What the task asks: Please count the lines in the entries below that include the word "computer", and give only the number.

Input records:
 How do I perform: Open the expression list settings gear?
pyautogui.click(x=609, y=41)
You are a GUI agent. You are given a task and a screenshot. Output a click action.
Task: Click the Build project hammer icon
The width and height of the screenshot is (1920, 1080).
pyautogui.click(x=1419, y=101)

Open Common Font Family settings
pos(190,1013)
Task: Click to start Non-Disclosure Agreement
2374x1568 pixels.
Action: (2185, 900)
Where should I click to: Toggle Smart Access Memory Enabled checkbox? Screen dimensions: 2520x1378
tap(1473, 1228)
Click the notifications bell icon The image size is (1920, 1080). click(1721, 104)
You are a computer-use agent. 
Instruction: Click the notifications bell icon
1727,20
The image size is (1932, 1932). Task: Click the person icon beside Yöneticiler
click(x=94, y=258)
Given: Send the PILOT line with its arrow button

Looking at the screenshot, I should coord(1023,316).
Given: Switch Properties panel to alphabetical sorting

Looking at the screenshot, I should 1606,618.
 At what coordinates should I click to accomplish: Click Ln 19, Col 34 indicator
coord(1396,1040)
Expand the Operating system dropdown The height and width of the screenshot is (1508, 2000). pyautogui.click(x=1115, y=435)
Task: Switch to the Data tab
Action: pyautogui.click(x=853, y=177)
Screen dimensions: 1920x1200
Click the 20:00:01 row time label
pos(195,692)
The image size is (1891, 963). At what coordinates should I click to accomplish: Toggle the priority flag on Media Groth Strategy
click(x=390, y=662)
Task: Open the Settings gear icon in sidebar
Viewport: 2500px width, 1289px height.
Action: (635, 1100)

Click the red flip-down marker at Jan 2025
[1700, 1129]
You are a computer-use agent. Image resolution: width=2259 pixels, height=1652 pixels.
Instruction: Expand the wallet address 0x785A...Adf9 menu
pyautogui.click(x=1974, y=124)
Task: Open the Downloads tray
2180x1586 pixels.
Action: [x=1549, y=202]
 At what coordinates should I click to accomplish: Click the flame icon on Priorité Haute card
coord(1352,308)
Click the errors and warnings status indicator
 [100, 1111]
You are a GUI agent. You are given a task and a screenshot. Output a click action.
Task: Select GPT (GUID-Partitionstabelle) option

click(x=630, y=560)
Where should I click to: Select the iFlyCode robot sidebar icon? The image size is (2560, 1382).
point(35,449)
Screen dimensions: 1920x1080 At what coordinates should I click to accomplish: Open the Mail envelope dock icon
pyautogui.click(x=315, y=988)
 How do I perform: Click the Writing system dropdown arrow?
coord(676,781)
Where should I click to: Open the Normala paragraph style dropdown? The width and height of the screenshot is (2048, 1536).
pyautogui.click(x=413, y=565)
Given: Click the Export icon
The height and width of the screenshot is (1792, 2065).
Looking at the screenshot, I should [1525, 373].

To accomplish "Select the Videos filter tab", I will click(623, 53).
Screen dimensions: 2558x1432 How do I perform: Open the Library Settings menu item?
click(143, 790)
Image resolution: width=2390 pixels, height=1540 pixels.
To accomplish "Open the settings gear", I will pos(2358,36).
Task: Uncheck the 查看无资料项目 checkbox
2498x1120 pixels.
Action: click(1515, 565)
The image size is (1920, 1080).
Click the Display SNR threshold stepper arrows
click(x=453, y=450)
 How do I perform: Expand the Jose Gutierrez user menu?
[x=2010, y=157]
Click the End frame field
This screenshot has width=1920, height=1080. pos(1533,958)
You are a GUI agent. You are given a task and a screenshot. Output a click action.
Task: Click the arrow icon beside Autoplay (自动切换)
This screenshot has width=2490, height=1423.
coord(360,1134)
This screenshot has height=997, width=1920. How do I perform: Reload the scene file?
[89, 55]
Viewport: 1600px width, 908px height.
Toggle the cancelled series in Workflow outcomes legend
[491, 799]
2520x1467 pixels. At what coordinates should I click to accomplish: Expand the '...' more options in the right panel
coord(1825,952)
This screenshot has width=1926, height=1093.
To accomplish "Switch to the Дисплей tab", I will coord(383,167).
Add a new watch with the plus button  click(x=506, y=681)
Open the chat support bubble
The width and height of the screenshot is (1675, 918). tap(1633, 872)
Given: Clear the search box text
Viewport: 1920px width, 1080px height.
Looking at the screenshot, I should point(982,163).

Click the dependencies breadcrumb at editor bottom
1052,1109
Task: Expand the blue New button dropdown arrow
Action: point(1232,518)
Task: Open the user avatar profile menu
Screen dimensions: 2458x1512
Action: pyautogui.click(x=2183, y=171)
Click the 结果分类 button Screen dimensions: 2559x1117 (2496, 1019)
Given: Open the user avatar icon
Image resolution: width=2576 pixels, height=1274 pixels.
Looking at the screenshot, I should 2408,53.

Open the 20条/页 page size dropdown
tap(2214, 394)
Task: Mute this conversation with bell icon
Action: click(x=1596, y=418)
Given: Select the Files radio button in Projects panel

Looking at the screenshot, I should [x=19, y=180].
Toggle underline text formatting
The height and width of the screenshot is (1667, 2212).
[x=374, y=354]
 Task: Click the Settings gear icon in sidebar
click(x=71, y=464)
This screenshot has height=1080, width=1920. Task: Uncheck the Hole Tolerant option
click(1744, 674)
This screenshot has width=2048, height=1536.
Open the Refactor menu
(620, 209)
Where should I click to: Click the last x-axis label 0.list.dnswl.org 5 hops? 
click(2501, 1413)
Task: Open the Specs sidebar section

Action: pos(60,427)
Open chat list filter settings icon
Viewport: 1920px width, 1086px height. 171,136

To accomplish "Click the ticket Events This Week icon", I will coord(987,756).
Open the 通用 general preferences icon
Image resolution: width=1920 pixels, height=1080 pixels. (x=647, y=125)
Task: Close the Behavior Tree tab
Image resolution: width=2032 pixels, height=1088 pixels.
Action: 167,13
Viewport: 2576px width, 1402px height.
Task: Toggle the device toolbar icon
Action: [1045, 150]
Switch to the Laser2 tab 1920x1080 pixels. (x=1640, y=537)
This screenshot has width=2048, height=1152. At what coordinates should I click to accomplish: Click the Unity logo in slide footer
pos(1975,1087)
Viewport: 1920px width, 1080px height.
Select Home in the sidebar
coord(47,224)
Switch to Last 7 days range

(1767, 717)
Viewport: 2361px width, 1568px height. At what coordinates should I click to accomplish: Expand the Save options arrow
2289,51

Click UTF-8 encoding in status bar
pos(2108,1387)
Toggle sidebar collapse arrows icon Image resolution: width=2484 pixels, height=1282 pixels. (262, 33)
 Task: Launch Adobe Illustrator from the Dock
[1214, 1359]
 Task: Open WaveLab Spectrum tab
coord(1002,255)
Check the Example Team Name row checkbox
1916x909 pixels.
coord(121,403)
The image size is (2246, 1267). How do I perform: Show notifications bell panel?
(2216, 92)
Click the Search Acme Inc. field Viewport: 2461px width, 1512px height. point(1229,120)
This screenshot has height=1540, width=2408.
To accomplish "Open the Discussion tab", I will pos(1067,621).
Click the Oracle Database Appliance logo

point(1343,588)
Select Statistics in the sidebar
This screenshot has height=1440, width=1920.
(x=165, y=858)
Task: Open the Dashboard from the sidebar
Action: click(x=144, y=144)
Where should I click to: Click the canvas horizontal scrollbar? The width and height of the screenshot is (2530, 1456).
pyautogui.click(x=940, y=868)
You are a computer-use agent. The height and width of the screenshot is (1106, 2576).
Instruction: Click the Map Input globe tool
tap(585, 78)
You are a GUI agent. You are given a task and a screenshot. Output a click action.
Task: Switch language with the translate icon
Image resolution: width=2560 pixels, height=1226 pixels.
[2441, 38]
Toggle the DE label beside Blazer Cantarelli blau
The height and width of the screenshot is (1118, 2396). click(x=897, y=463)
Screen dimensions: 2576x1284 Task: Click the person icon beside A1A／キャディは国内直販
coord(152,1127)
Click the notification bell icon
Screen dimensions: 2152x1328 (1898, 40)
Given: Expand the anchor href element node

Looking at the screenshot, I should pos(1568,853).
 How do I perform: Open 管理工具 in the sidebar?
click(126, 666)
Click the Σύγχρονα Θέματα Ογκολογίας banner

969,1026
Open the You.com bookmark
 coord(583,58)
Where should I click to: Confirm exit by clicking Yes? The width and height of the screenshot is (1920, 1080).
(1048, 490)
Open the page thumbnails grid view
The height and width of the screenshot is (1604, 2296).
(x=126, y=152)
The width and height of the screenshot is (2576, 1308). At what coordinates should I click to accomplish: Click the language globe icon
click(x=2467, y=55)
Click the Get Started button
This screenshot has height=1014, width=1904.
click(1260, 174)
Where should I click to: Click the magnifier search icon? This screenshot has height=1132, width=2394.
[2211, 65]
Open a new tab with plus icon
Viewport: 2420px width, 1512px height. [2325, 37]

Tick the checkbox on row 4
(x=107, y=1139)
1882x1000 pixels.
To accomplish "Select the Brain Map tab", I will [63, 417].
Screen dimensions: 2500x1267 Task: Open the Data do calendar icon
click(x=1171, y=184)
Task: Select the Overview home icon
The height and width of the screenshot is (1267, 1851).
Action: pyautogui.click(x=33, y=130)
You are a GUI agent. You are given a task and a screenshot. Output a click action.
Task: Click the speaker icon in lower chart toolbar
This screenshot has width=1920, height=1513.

Task response: 3